If you’re a lover of really good pizza, not just the commoditized stuff, then you’ll be excited to know there’s a pizza war about to break out in St. Matthews.

For weeks now, the painted windows of a former Snappy Tomato Pizza on Shelbyville Road have threatened a coming Spinelli’s Pizza (I stress “threatened” because Spinelli’s took years to open its second outlet on Goose Creek Rd., a delay that was largely out of the owner’s control), and an announcement was made today on LouisvilleHotbytes.com that Coal’s Artisan Pizza will open on Frankfort Ave. (in the old Vogue complex) in December.

Plus, word on the street is Tony “Boombozz” Palombino will open an authentic Neapolitan pizzeria on Frankfort, though Palombino isn’t talking.

This is excellent news in many ways.

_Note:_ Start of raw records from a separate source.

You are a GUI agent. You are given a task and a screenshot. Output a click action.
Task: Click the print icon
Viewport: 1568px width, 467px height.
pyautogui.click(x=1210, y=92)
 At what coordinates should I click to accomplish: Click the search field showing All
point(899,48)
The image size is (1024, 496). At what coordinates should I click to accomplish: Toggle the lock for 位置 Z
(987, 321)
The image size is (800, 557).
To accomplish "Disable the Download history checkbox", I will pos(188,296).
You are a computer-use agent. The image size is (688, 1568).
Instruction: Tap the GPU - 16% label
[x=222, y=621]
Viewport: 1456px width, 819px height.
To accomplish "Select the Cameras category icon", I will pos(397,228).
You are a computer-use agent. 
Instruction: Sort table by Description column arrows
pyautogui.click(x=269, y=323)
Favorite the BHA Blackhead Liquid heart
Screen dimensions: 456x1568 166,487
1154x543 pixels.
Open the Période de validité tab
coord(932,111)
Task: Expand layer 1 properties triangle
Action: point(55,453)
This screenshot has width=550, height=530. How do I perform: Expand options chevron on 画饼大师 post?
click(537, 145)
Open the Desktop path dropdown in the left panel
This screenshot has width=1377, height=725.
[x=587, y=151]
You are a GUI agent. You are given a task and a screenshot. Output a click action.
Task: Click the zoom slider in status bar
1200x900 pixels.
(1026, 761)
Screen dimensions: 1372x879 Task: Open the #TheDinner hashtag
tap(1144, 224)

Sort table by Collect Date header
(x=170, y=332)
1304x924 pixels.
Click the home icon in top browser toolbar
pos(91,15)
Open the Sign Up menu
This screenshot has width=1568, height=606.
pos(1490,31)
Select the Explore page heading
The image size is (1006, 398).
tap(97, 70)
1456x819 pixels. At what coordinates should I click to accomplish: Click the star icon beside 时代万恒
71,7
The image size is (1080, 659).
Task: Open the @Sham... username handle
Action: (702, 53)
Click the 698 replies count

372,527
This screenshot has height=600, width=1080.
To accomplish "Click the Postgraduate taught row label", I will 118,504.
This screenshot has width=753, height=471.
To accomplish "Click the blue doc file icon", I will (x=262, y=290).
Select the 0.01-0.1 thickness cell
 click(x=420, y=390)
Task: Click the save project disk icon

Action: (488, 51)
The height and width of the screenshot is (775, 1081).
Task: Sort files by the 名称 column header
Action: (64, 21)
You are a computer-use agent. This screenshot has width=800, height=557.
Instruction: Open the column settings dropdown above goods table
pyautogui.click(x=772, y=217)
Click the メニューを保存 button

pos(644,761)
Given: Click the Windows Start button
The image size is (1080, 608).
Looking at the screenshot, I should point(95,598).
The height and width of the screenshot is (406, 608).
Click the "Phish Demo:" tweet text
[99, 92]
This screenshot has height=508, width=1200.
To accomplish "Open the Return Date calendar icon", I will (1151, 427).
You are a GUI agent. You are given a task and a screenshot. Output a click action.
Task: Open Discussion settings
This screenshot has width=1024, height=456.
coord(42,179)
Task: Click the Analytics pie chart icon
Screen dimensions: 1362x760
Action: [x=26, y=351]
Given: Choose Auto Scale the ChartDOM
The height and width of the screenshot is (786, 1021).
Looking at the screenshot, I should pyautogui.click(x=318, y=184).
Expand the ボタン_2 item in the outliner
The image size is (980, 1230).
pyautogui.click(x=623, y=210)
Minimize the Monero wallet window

First, Spinelli’s does a terrific job with slices—best in town at that game, if you ask me—and second, the two new pizzerias are baking pizzas the Old World and old school way: wood and coal respectively.

America’s oldest pizzeria, Lombardi’s Coal Oven Pizza in Manhattan was founded in 1905 and used coal to fire its mammoth oven because it was (back then) more readily available than – and cheaper than – wood.

Though immigrant Gennaro Lombardi used wood in Italy, he knew he could generate the same searing heat of 1,000 degrees as long as the oven design was right — and he was right.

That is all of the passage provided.